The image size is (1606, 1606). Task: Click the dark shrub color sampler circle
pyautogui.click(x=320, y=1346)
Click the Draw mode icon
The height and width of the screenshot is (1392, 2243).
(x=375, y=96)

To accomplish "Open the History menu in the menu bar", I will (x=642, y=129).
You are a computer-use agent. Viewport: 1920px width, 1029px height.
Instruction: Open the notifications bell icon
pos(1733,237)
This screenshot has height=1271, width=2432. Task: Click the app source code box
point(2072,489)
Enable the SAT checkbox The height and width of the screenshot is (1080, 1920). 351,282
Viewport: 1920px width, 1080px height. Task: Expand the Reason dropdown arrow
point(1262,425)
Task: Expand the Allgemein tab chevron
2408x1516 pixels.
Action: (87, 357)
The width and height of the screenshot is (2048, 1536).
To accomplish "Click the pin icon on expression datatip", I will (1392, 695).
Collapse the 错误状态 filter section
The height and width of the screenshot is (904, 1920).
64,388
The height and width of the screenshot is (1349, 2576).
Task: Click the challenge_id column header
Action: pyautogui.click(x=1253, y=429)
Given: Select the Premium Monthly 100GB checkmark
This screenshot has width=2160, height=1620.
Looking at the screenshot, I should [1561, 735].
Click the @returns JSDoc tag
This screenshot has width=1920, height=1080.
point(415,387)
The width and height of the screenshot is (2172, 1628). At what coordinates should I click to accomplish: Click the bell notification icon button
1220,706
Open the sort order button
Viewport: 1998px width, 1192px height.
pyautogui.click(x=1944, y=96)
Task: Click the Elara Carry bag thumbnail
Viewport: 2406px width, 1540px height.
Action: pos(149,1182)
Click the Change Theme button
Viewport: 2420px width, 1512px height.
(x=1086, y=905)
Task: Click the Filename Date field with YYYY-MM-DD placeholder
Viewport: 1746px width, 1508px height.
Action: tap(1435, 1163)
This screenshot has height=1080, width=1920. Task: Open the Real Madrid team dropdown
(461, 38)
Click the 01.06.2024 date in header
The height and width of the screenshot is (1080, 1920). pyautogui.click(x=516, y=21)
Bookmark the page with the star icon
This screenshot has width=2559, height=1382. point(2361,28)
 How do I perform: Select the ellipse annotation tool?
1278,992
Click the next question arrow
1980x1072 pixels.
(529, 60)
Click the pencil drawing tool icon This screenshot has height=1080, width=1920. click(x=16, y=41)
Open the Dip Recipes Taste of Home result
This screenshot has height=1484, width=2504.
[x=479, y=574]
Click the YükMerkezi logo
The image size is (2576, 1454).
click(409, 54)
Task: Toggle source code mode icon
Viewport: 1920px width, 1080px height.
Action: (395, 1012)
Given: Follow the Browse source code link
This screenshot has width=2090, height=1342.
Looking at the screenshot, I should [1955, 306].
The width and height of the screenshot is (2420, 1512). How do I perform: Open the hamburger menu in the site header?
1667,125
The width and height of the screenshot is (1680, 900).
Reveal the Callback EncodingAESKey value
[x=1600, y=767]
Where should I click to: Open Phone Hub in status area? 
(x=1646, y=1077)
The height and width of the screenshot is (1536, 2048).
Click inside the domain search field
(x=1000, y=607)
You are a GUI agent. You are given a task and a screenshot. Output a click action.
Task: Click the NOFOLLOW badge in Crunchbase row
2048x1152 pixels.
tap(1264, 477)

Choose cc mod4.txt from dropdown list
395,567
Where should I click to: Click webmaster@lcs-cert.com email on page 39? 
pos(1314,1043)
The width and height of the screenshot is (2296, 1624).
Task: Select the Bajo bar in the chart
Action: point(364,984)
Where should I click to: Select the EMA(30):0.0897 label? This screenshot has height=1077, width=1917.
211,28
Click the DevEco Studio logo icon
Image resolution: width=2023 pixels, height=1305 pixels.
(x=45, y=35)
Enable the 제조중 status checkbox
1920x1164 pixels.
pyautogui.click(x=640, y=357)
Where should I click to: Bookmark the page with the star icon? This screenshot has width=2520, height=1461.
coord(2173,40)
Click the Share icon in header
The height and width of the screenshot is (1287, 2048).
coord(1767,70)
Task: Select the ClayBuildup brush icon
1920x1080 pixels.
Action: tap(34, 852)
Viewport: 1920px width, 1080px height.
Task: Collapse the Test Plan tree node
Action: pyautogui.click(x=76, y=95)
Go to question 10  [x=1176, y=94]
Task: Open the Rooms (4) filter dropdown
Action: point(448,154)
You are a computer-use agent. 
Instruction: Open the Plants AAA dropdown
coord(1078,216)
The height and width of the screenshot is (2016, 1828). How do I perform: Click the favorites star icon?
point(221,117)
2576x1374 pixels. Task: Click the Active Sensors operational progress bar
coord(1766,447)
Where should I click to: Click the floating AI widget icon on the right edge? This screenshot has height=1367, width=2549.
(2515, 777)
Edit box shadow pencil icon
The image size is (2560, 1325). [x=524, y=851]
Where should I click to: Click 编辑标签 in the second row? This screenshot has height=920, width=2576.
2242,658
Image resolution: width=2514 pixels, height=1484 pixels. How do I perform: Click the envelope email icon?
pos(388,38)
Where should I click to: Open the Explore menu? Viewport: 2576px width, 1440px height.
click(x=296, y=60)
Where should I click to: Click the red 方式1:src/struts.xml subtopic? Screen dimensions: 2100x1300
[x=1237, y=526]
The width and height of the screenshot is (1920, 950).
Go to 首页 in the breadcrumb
_ _ _ _ _
- Exercise aim: Type out all of the records again, exactly.

- Task answer:
The image size is (1606, 1606). Task: Click the dark shrub color sampler circle
pyautogui.click(x=320, y=1346)
Click the Draw mode icon
The height and width of the screenshot is (1392, 2243).
(x=375, y=96)

To accomplish "Open the History menu in the menu bar", I will (x=642, y=129).
You are a computer-use agent. Viewport: 1920px width, 1029px height.
Instruction: Open the notifications bell icon
pos(1733,237)
This screenshot has height=1271, width=2432. Task: Click the app source code box
point(2072,489)
Enable the SAT checkbox The height and width of the screenshot is (1080, 1920). 351,282
Viewport: 1920px width, 1080px height. Task: Expand the Reason dropdown arrow
point(1262,425)
Task: Expand the Allgemein tab chevron
2408x1516 pixels.
Action: (87, 357)
The width and height of the screenshot is (2048, 1536).
To accomplish "Click the pin icon on expression datatip", I will (1392, 695).
Collapse the 错误状态 filter section
The height and width of the screenshot is (904, 1920).
64,388
The height and width of the screenshot is (1349, 2576).
Task: Click the challenge_id column header
Action: pyautogui.click(x=1253, y=429)
Given: Select the Premium Monthly 100GB checkmark
This screenshot has width=2160, height=1620.
Looking at the screenshot, I should [1561, 735].
Click the @returns JSDoc tag
This screenshot has width=1920, height=1080.
point(415,387)
The width and height of the screenshot is (2172, 1628). At what coordinates should I click to accomplish: Click the bell notification icon button
1220,706
Open the sort order button
Viewport: 1998px width, 1192px height.
pyautogui.click(x=1944, y=96)
Task: Click the Elara Carry bag thumbnail
Viewport: 2406px width, 1540px height.
Action: pos(149,1182)
Click the Change Theme button
Viewport: 2420px width, 1512px height.
(x=1086, y=905)
Task: Click the Filename Date field with YYYY-MM-DD placeholder
Viewport: 1746px width, 1508px height.
Action: tap(1435, 1163)
This screenshot has height=1080, width=1920. Task: Open the Real Madrid team dropdown
(461, 38)
Click the 01.06.2024 date in header
The height and width of the screenshot is (1080, 1920). pyautogui.click(x=516, y=21)
Bookmark the page with the star icon
This screenshot has width=2559, height=1382. point(2361,28)
 How do I perform: Select the ellipse annotation tool?
1278,992
Click the next question arrow
1980x1072 pixels.
(529, 60)
Click the pencil drawing tool icon This screenshot has height=1080, width=1920. click(x=16, y=41)
Open the Dip Recipes Taste of Home result
This screenshot has height=1484, width=2504.
[x=479, y=574]
Click the YükMerkezi logo
The image size is (2576, 1454).
click(409, 54)
Task: Toggle source code mode icon
Viewport: 1920px width, 1080px height.
Action: (395, 1012)
Given: Follow the Browse source code link
This screenshot has width=2090, height=1342.
Looking at the screenshot, I should [1955, 306].
The width and height of the screenshot is (2420, 1512). How do I perform: Open the hamburger menu in the site header?
1667,125
The width and height of the screenshot is (1680, 900).
Reveal the Callback EncodingAESKey value
[x=1600, y=767]
Where should I click to: Open Phone Hub in status area? 
(x=1646, y=1077)
The height and width of the screenshot is (1536, 2048).
Click inside the domain search field
(x=1000, y=607)
You are a GUI agent. You are given a task and a screenshot. Output a click action.
Task: Click the NOFOLLOW badge in Crunchbase row
2048x1152 pixels.
tap(1264, 477)

Choose cc mod4.txt from dropdown list
395,567
Where should I click to: Click webmaster@lcs-cert.com email on page 39? 
pos(1314,1043)
The width and height of the screenshot is (2296, 1624).
Task: Select the Bajo bar in the chart
Action: point(364,984)
Where should I click to: Select the EMA(30):0.0897 label? This screenshot has height=1077, width=1917.
211,28
Click the DevEco Studio logo icon
Image resolution: width=2023 pixels, height=1305 pixels.
(x=45, y=35)
Enable the 제조중 status checkbox
1920x1164 pixels.
pyautogui.click(x=640, y=357)
Where should I click to: Bookmark the page with the star icon? This screenshot has width=2520, height=1461.
coord(2173,40)
Click the Share icon in header
The height and width of the screenshot is (1287, 2048).
coord(1767,70)
Task: Select the ClayBuildup brush icon
1920x1080 pixels.
Action: tap(34, 852)
Viewport: 1920px width, 1080px height.
Task: Collapse the Test Plan tree node
Action: pyautogui.click(x=76, y=95)
Go to question 10  [x=1176, y=94]
Task: Open the Rooms (4) filter dropdown
Action: point(448,154)
You are a computer-use agent. 
Instruction: Open the Plants AAA dropdown
coord(1078,216)
The height and width of the screenshot is (2016, 1828). How do I perform: Click the favorites star icon?
point(221,117)
2576x1374 pixels. Task: Click the Active Sensors operational progress bar
coord(1766,447)
Where should I click to: Click the floating AI widget icon on the right edge? This screenshot has height=1367, width=2549.
(2515, 777)
Edit box shadow pencil icon
The image size is (2560, 1325). [x=524, y=851]
Where should I click to: Click 编辑标签 in the second row? This screenshot has height=920, width=2576.
2242,658
Image resolution: width=2514 pixels, height=1484 pixels. How do I perform: Click the envelope email icon?
pos(388,38)
Where should I click to: Open the Explore menu? Viewport: 2576px width, 1440px height.
click(x=296, y=60)
Where should I click to: Click the red 方式1:src/struts.xml subtopic? Screen dimensions: 2100x1300
[x=1237, y=526]
The width and height of the screenshot is (1920, 950).
Go to 首页 in the breadcrumb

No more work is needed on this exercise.